The best example is “The Big Billion Sale” campaign by Flipkart. If you have looked closely, you have seen the best deals, only seven left, and many different tactics to boost sales while the price fluctuates.
When you’re about to purchase, the order gets out of stock, and again it gets available. Or something you can relate to wherever the new flagship phone launches, there are limited sales every week and delivery to the first registered customers until the device is fully available.
Chatbots are the New and Ultimate Sales Persons
Nowadays, if you see every website, it has something called chatbots, and it is NLP enabled, meaning it’s a self-learning algorithm that learns by itself. With this, you don’t need to be active on a website 24 X 7.
Chatbots are your new and ultimate sales AI-Robots and can guide your visiting customers by understanding their search intent, helping you collect the leads, and later you can turn them into customers.
Personalization is the New Customer-Centric Emotion
When you look into it from different perspectives, you can always relate to customers being emotion-driven; when you present them in the right way and poke their pain points, they are most likely to take action.
But when you personalize them, addressing them with their name, they feel ‘This company is customer-centric and valued their customers a lot. And that’s what hooks them to your business.
The best way to do this is through email marketing, and we have so many tools for the same with self-learning algorithms that automate the whole process with personalization.
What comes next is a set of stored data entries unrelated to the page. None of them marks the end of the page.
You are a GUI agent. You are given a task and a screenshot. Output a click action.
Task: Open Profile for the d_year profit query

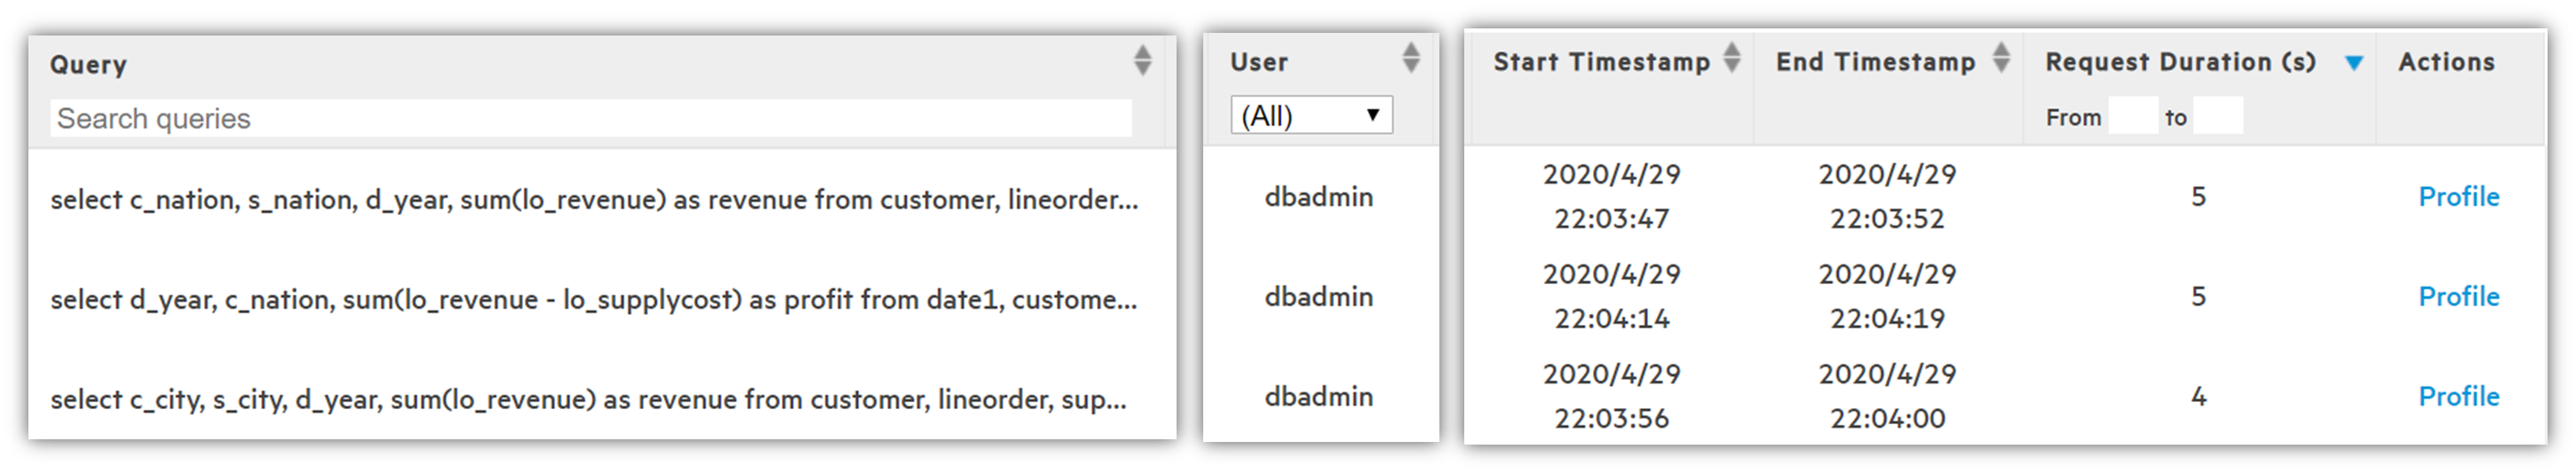(2458, 297)
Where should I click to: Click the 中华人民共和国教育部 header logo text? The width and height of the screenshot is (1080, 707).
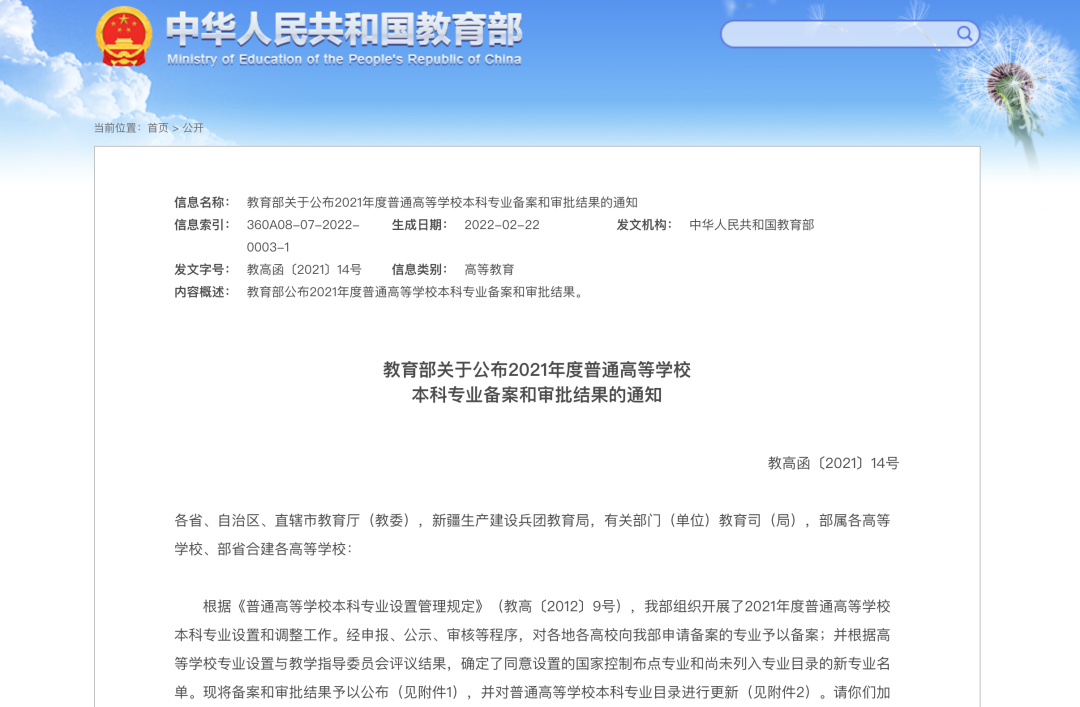click(x=343, y=30)
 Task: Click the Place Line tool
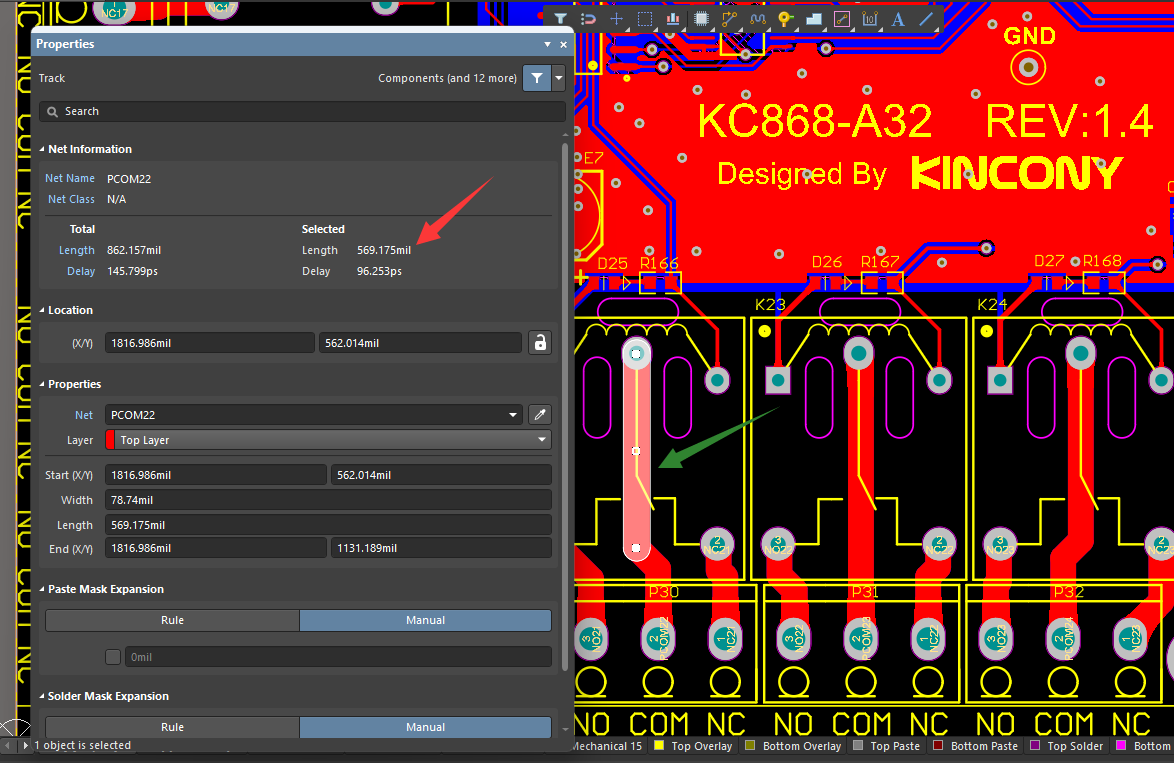[x=926, y=19]
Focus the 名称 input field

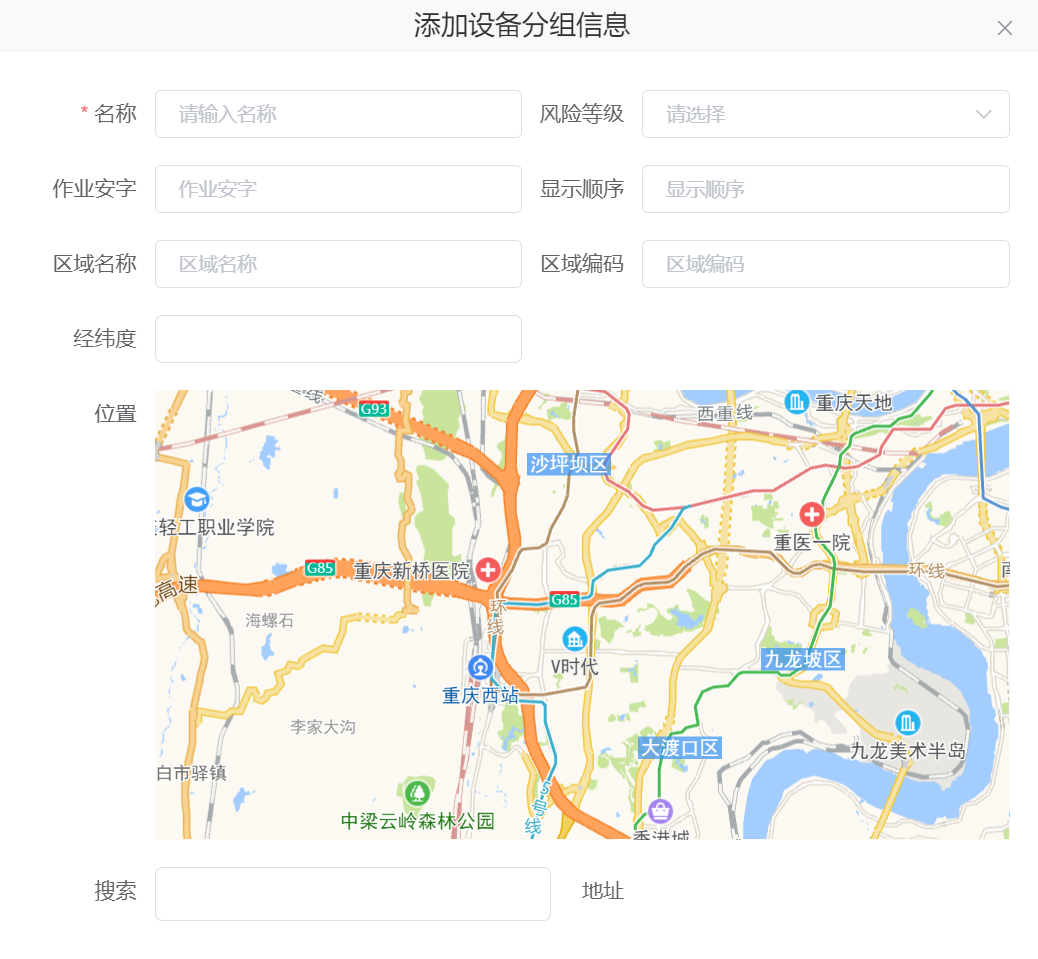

Voice Search is the New Generation of Search Optimization and Search Engine
In the digital era, and with many advanced features on mobile and web apps, our life has become more sophisticated. People were hardly interested in typing out their queries but voice-searched them.
That’s what the world’s largest eCommerce platform, Amazon, does brilliantly with Alexa implementation. It works on the principle of Natural Language Processing, where it captures the audience queries, looks for the best matches and related to them through the KNN algorithm, and showcases the most relevant items to the customers with matching keywords.
That way, Amazon makes the marketing and business model easy for the end-users and holds their customers for a long time.
Conclusion
When you read the whole thing, you learn how advanced and essential machine learning has become and how crucial it is to integrate into the business models.
These seven machine learning algorithms have already been game-changing. If you’re a business owner or stakeholder, you must plan to implement them in your business to see it scaling.